Assessing contribution of treatment phases through tipping point analyses using rank preserving structural failure time models

11/18/2020
by   Sudipta Bhattacharya, et al.
0

In clinical trials, an experimental treatment is sometimes added on to a standard of care or control therapy in multiple treatment phases (e.g., concomitant and maintenance phases) to improve patient outcomes. When the new regimen provides meaningful benefit over the control therapy in such cases, it proves difficult to separately assess the contribution of each phase to the overall effect observed. This article provides an approach for assessing the importance of a specific treatment phase in such a situation through tipping point analyses of a time-to-event endpoint using rank-preserving-structural-failure-time (RPSFT) modeling.

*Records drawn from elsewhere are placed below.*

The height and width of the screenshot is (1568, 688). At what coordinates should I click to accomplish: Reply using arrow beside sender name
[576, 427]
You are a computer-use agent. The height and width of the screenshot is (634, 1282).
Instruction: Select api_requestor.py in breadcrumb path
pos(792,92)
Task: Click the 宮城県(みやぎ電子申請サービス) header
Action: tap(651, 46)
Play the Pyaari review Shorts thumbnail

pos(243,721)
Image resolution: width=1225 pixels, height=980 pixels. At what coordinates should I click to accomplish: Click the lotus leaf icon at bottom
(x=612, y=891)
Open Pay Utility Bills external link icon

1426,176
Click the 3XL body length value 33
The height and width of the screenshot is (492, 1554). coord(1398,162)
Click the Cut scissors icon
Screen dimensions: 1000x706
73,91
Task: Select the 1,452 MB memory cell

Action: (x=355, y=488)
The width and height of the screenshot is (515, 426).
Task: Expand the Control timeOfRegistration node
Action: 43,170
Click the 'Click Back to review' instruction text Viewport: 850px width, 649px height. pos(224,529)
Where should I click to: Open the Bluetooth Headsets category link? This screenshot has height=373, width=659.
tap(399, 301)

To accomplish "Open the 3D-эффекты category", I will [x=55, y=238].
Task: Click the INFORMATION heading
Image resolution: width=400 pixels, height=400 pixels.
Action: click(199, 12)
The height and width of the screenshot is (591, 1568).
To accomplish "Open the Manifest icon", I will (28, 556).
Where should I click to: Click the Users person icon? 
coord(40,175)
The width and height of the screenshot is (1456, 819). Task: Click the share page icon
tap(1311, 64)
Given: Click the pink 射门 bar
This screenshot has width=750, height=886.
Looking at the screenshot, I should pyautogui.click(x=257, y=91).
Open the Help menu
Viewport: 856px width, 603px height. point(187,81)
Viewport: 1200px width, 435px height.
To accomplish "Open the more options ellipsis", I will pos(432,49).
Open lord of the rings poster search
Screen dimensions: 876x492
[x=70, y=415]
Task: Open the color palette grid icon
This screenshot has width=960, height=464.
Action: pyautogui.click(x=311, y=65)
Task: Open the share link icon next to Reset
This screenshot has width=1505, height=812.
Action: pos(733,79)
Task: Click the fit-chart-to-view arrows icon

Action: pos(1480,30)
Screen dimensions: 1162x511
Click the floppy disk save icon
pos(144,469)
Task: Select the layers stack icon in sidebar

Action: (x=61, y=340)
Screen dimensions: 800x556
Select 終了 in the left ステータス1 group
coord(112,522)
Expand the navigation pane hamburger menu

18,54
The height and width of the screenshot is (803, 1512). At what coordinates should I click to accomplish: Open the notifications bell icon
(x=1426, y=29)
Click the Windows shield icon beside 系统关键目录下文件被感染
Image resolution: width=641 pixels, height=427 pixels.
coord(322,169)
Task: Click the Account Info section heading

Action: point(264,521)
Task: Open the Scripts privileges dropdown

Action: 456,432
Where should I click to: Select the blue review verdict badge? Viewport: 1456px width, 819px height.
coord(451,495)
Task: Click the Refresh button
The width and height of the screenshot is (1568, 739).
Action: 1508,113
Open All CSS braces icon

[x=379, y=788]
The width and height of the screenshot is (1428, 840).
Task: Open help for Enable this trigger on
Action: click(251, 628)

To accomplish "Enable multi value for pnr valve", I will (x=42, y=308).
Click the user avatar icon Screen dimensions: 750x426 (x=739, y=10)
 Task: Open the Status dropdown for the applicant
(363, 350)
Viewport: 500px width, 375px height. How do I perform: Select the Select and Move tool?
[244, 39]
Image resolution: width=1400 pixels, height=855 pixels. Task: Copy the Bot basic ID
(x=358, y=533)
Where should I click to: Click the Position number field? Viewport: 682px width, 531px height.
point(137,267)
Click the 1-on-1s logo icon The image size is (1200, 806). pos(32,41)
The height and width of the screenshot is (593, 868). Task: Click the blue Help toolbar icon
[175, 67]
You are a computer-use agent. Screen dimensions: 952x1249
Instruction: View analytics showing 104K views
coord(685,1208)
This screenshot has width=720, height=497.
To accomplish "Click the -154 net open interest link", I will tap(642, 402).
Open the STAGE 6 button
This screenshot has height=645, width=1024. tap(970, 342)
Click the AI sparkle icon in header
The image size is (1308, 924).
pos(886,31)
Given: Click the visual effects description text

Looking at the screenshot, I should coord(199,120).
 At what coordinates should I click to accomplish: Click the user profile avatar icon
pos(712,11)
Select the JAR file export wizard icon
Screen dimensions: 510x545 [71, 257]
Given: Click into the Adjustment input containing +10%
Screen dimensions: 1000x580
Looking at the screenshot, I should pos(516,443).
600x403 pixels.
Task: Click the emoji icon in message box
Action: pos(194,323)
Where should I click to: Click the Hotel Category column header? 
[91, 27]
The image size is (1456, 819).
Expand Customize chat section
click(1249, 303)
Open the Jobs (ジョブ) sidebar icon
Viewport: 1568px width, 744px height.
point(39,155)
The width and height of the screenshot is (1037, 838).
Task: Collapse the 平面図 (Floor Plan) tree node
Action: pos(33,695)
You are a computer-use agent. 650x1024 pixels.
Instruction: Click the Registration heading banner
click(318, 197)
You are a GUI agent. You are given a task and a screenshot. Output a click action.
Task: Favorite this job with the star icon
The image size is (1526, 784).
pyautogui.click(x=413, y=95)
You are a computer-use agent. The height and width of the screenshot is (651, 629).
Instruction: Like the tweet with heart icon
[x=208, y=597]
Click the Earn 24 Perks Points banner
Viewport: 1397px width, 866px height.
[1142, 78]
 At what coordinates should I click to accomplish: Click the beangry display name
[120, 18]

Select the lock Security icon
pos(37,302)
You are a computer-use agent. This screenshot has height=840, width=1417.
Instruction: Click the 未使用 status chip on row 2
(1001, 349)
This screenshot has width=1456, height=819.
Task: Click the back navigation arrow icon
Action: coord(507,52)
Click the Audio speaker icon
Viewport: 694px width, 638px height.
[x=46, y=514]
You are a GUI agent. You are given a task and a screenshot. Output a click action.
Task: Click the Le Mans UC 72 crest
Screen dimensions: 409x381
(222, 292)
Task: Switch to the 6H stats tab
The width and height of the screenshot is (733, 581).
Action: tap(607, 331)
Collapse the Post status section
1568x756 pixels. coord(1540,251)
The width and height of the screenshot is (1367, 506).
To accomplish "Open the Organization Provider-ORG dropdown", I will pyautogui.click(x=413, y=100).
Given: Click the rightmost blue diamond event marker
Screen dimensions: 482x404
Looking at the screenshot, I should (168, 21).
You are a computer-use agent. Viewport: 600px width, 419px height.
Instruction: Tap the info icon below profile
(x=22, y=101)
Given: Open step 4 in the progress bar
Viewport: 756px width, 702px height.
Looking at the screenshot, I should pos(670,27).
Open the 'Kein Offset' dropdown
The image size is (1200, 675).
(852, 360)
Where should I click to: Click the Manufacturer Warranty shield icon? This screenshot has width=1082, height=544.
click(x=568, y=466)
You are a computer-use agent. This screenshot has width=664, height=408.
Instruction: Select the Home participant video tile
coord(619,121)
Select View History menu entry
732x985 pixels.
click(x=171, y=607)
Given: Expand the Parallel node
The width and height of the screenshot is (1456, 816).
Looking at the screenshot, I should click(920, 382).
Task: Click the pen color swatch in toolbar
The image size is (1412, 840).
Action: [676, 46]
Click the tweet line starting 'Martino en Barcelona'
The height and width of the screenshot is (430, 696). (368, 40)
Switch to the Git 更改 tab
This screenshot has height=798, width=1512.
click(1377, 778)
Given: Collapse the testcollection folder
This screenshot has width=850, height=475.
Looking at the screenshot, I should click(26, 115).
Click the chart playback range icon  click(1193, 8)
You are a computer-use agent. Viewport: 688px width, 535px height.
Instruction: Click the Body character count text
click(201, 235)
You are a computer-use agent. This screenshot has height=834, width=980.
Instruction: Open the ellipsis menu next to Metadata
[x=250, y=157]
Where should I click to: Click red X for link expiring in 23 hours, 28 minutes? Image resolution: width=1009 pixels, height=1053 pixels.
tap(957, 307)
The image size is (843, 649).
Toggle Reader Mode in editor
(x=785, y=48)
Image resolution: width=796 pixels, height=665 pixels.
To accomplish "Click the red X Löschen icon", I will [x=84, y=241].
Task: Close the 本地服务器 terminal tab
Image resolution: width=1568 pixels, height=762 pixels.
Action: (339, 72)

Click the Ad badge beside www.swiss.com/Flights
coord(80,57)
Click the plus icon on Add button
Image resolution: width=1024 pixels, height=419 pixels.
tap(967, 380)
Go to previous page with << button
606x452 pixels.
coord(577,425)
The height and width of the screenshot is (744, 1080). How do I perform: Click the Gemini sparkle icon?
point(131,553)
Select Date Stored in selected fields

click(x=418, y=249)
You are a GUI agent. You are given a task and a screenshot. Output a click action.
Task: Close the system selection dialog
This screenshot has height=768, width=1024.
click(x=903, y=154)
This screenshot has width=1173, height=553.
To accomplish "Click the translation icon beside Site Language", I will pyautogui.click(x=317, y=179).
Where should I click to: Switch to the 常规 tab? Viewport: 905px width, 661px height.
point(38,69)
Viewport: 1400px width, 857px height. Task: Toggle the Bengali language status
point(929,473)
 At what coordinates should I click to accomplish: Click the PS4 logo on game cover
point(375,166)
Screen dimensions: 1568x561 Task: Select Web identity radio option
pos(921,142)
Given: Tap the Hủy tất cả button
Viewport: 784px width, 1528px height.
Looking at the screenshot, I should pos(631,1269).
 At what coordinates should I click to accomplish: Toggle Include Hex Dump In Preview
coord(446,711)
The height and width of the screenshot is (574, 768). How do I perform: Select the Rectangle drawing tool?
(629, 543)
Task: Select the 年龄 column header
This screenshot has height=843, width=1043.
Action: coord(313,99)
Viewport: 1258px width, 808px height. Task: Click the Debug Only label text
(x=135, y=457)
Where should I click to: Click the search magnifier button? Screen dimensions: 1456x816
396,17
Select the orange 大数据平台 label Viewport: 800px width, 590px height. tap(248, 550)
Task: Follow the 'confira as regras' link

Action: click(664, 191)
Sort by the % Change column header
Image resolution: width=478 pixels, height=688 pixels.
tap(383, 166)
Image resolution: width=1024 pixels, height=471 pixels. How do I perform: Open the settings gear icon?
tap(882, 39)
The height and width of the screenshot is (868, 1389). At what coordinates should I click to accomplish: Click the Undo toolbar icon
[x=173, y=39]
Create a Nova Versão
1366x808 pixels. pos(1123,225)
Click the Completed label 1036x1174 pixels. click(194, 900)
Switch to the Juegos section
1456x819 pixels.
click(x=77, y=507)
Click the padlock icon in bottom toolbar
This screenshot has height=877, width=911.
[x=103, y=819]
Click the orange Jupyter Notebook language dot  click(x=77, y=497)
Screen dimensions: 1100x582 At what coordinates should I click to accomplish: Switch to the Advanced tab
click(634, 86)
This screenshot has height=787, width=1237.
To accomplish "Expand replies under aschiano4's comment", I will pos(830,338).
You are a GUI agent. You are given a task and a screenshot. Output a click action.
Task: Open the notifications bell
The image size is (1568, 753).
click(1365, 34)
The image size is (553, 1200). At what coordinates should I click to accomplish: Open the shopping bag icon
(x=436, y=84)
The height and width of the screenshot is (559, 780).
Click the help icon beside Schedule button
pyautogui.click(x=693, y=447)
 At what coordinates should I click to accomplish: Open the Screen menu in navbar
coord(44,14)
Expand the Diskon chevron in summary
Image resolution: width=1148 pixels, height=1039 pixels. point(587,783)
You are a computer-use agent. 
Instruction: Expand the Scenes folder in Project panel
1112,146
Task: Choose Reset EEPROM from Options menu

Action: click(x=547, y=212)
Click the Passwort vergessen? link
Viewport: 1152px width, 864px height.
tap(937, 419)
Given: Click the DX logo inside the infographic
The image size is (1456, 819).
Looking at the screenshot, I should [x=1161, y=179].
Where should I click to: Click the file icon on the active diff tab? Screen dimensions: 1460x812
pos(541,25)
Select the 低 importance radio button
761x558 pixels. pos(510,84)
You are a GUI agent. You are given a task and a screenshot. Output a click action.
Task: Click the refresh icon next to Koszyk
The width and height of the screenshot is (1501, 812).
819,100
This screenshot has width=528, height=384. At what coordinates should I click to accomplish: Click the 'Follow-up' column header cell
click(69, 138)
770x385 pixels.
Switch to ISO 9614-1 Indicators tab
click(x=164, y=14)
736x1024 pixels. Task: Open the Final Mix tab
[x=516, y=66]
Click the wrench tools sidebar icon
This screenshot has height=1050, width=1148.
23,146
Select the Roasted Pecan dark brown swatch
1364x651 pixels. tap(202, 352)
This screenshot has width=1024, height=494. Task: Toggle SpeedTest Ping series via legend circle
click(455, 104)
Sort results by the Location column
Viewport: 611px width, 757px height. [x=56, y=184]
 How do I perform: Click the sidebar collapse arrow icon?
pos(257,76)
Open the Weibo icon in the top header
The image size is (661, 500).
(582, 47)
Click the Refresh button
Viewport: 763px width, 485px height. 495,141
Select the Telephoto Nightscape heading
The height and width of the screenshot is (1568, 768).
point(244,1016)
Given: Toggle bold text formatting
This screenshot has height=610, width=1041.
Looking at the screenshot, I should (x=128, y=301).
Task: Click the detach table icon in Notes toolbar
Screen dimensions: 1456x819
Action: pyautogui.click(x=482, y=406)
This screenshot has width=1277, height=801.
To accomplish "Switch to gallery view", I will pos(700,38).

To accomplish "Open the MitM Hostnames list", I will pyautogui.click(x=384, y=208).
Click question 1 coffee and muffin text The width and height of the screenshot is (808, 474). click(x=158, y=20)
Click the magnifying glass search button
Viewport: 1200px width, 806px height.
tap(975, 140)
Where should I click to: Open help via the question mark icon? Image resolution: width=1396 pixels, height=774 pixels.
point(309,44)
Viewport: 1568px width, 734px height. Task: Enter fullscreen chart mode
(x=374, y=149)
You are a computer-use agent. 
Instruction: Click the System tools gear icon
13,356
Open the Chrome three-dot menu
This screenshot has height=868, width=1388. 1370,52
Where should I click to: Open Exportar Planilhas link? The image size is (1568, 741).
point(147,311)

A tipping-point analysis is commonly used in situations where it is suspected that a statistically significant difference between treatment arms could be a result of missing or unobserved data instead of a real treatment effect. Rank-preserving-structural-failure-time modeling is an approach for causal inference that is typically used to adjust for treatment switching in clinical trials with time to event endpoints. The methodology proposed in this article is an amalgamation of these two ideas to investigate the contribution of a treatment phase of interest to the effect of a regimen comprising multiple treatment phases. We provide two different variants of the method corresponding to two different effects of interest. We provide two different tipping point thresholds depending on inferential goals. The proposed approaches are motivated and illustrated with data from a recently concluded, real-life phase 3 cancer clinical trial. We then conclude with several considerations and recommendations.